The network may comprise copper transmission cables, optical
transmission fibers, wireless transmission, routers, firewalls,
switches, gateway computers and/or edge servers. A network adapter
card or network interface in each computing/processing device
receives computer readable program instructions from the network
and forwards the computer readable program instructions for storage
in a computer readable storage medium within the respective
computing/processing device.
[0053] Computer readable program instructions for carrying out
operations of the present invention may be assembler instructions,
instruction-set-architecture (ISA) instructions, machine
instructions, machine dependent instructions, microcode, firmware
instructions, state-setting data, or either source code or object
code written in any combination of one or more programming
languages, including an object oriented programming language such
as Java, Smalltalk, C++ or the like, and conventional procedural
programming languages, such as the "C" programming language or
similar programming languages. The computer readable program
instructions may execute entirely on the user's computer, partly on
the user's computer, as a stand-alone software package, partly on
the user's computer and partly on a remote computer or entirely on
the remote computer or server. In the latter scenario, the remote
computer may be connected to the user's computer through any type
of network, including a local area network (LAN) or a wide area
network (WAN), or the connection may be made to an external
computer (for example, through the Internet using an Internet
Service Provider). In some embodiments, electronic circuitry
including, for example, programmable logic circuitry,
field-programmable gate arrays (FPGA), or programmable logic arrays
(PLA) may execute the computer readable program instructions by
utilizing state information of the computer readable program
instructions to personalize the electronic circuitry, in order to
perform aspects of the present invention.

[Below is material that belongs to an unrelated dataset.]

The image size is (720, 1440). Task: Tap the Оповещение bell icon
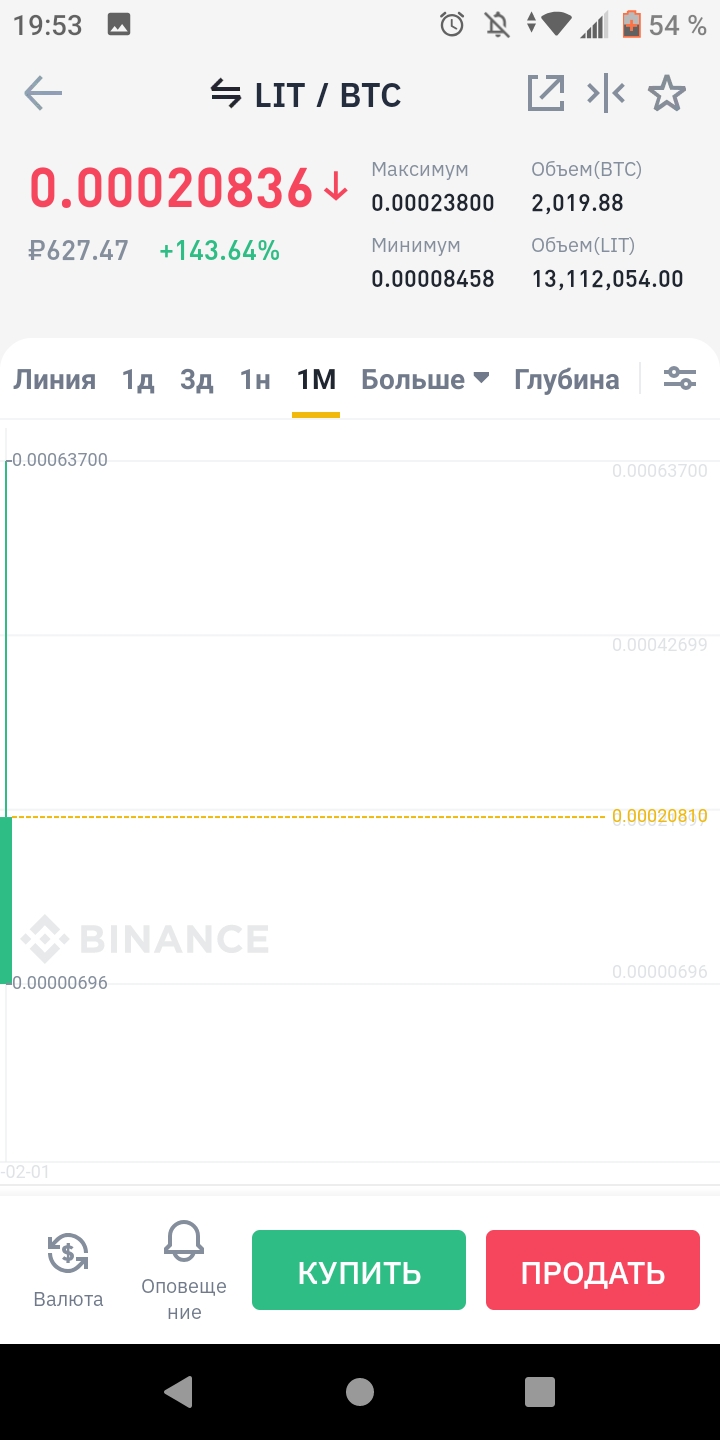184,1242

[0054] Aspects of the present invention are described herein with
reference to flowchart illustrations and/or block diagrams of
methods, apparatus (systems), and computer program products
according to embodiments of the invention. It will be understood
that each block of the flowchart illustrations and/or block
diagrams, and combinations of blocks in the flowchart illustrations
and/or block diagrams, can be implemented by computer readable
program instructions.
[0055] These computer readable program instructions may be provided
to a processor of a general purpose computer, special purpose
computer, or other programmable data processing apparatus to
produce a machine, such that the instructions, which execute via
the processor of the computer or other programmable data processing
apparatus, create means for implementing the functions/acts
specified in the flowchart and/or block diagram block or blocks.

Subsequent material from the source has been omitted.